В жарко натопленной комнате банка ярко и уютно горели лампы. Сидевший за решёткой молодой франтоватый служащий, знавший в лицо Штааля, привстал с учтивым поклоном, пожал руку, протянутую Штаалем поверх перил, и поговорил о погоде.
– Нам принесли-с или получить прикажете-с? – осведомился служащий.
– Получить, – поспешно произнёс Штааль. Ему было почему-то неловко сказать, что он хочет взять из банка все свои деньги. «Надо что-нибудь им оставить… Зачем закрывать счёт? Оставлю сто… Нет, сто неудобно, – двести…» Он написал требование на шесть тысяч восемьсот рублей. Служащий любезно закивал головой, разыскал в книге счёт Штааля и снова кивнул, но, как показалось Штаалю, несколько менее почтительно.
– Присядьте, пожалуйста… Сейчас запишем…
«Ежели б я принёс им деньги, он, верно, сказал бы „запишем-с“, – подумал Штааль. Он сел на деревянный диван; вся мебель в банке – стулья, столы, диваны, решётки – была заморского дерева и сверкала медью. Чернильницы, вазочки с песком, ставки для перьев на столах – всё было уютное, чистенькое. Служащие за перилами аккуратно делали каждый своё дело: справлялись по книжкам, записывали, принимали и выплачивали деньги, разговаривая вполголоса с посетителями. Любо было смотреть на всё это. Штааль неизменно испытывал в банке особое чувство удовольствия: всё делалось так гладко, все были так учтивы. Люди за решёткой имели, по-видимому, в своём распоряжении неограниченные суммы денег. Они и разговаривали так, точно и посетители должны были иметь в неограниченном количестве деньги. Штааль смотрел, как кассир за решёткой быстро отсчитывал заколотые булавками белые ассигнации, изредка прикасаясь средним пальцем правой руки не к губам, а к губке в стеклянной вазочке. „Что, ежели выхватить пистолет и выпалить в него, хвать все деньги и был таков… Пустяки, конечно… И поймают беспременно. Тогда перестанут улыбаться и уж совсем без слова-ёрика заговорят… Какой вздор нынче лезет в голову, срам!“ Он получил деньги, не считая, положил их в бумажник и простился со служащим.

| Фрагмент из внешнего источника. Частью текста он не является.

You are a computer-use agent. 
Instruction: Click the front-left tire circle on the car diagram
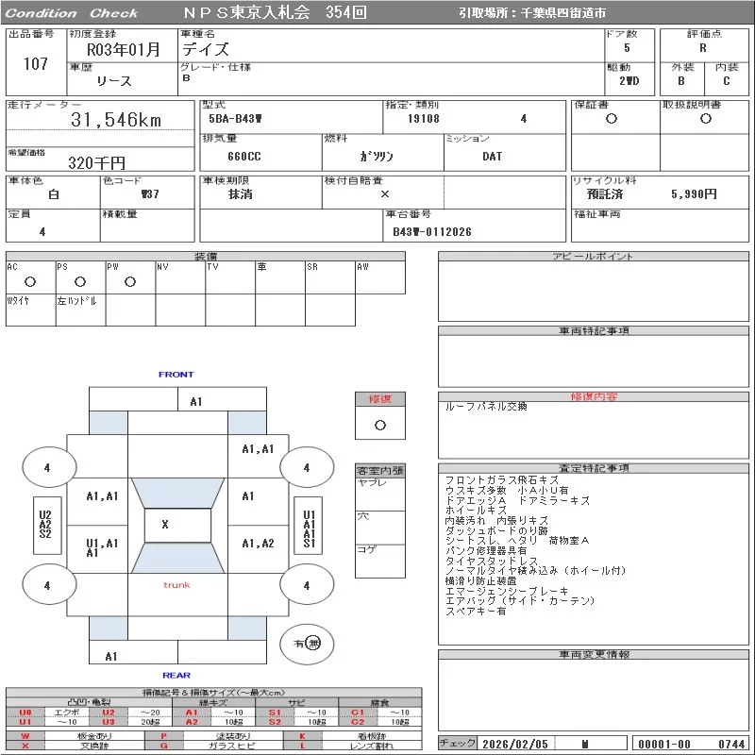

– На днях опять к вам заеду… Внесу малость, – небрежно сказал он. – На человеколюбивый процент, – добавил Штааль, подчёркивая улыбкой официальное выражение. Он снова сел в сани и громко приказал ехать в Михайловский замок. Извозчик заторопился. Проходивший господин вздрогнул и оглянулся на Штааля.
После недолгого пребывания в тепле крепкий мороз чувствовался не так сильно. День кончался. В кабаке, на углу двух улиц, засветился желтоватый огонь. Бородатый кабатчик у окна задёргивал занавеску, опёршись рукой на плечо сидевшего с поднятой головой, радостно улыбавшегося человека, перед которым на столе стояла бутылка. «Вот оно, настоящее счастье, – подумал Штааль, – так бы и прожить весь век, как они, и ничего не нужно другого…» Медно-красное улыбающееся лицо исчезло за грязной помятой занавеской. Тоска ещё крепче сжала сердце Штааля.